Эта женщина все еще сидела на краешке дивана, но поза ее странным образом переменилась, это была расслабленная поза человека, отдыхавшего не от дневной сумятицы, но от самой жизни.

Терехов поднялся и пошел в прихожую. Взял в туалете тряпку, молча, не обращая внимания на гостью, собрал осколки чашки, вытер лужицы, присмотрелся к пятну на стене – просто подтереть не получится, придется закрашивать, – и направился в кухню. Закрыл за собой дверь, выбросил осколки в мусорное ведро, тряпку кинул в угол и без сил опустился на стоявший у кухонного стола табурет.

Не буду возвращаться в комнату. Не буду – и все. А потом загляну и никого не застану. Эта женщина уйдет. А может, ее не существует, и все, что сейчас произошло, мне почудилось, как и лысый Пращур, и комната его, и киоск с матрешками?

И смерть Ресовцева?

И его роман – мой роман – роман, опубликованный под моим именем?

Из комнаты не доносилось ни звука – возможно, там действительно никого не было.

Терехов включил газ под чайником и достал из подвесного шкафчика новую чашку.

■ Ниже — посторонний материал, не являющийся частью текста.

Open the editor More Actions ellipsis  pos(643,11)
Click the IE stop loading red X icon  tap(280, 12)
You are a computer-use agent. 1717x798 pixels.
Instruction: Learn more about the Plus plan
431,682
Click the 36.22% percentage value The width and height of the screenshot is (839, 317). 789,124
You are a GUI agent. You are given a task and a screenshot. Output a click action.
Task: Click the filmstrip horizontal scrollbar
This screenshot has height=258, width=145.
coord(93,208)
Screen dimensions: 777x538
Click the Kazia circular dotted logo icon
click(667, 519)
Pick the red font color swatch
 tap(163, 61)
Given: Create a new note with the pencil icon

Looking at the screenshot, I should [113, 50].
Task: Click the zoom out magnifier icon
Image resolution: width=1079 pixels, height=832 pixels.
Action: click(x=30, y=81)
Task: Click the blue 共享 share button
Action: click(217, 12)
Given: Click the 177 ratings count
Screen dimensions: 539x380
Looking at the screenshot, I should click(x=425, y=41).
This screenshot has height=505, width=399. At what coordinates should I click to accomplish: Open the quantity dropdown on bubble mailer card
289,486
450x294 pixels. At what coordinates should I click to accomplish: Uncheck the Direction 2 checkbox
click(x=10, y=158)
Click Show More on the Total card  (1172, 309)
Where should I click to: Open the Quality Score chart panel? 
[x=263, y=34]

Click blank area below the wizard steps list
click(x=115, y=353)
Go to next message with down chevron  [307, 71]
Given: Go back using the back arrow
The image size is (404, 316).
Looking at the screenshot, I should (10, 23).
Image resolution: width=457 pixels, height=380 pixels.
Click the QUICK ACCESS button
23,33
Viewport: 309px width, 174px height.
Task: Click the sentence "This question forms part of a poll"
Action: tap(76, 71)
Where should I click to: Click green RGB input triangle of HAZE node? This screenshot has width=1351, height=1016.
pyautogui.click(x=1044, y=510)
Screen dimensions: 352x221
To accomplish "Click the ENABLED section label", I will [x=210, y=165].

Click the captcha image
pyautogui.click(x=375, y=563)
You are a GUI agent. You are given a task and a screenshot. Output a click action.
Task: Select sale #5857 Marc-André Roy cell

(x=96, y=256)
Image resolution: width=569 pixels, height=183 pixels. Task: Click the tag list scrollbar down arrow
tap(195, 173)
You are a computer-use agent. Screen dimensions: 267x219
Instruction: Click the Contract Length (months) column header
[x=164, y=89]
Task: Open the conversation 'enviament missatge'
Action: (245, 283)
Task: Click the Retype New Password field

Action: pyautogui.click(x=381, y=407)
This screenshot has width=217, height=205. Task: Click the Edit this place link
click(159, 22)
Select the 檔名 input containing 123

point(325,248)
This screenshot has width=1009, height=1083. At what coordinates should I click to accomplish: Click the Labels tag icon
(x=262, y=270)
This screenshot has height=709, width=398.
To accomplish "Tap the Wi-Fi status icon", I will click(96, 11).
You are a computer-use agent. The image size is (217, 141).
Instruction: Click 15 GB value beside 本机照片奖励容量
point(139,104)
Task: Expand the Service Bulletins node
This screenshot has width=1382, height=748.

Когда минут через пять он вошел в гостиную, увиденная картина поразила его не столько неожиданностью, сколько странной обыденностью, будто все уже было, более того – было всегда, каждый день и много лет, память отозвалась привычно, она всегда так отзывалась, когда он открывал книжный шкаф в углу и доставал толстый том Энциклопедического словаря – он делал это по десять раз на дню, он к этому привык, память привыкла тоже…

Жанна Романовна Синицына спала на диване, свернувшись калачиком и укрывшись по самую шею пледом, который она сняла с кресла. Без пледа кресло выглядело, как голый ребенок, выставленный на мороз, – скелетик да и только.

Эта женщина тихонько посапывала во сне, впечатление было таким, будто спала она не две-три минуты, а очень давно, может даже со вчерашнего вечера.

Неужели со вчерашнего вечера? Терехов ни в чем сейчас не был уверен. Он поставил на стол чашки, подошел к дивану, опустился перед этой женщиной на колени и неожиданно для себя поцеловал ее в лоб – будто принц, целующий спящую царевну и ожидающий, что она проснется, увидит своего спасителя и тут же выйдет за него замуж.

Потом Терехов включил компьютер и до поздней ночи писал – пальцы бежали по клавишам, как приученные к виртуозной игре долгими тренировками пальцы музыканта. Странное было ощущение: текст рождался сам по себе, и Терехов был лишь транслятором, он даже не успевал прочитывать написанное, а осознавать его, понимать и следить за логикой событий не успевал и подавно, и, по мере рождения текста из хаотического нагромождения букв и знаков препинания, Терехов ощущал все больший страх, которому он не знал названия – боялся, что не сможет остановиться и будет стучать час, другой, третий, день, неделю и всю оставшуюся жизнь, а потом его сморщенное мертвое тело обнаружит Сергей, когда зайдет поинтересоваться, что, в конце концов, происходит с соседом.

Остановился Терехов на совершенно нейтральной фразе – понял неожиданно, что больше не может написать ни строчки. Пальцы застыли над клавиатурой, у Терехова даже не оставалось сил, чтобы вернуть текст к началу и прочитать то, что получилось.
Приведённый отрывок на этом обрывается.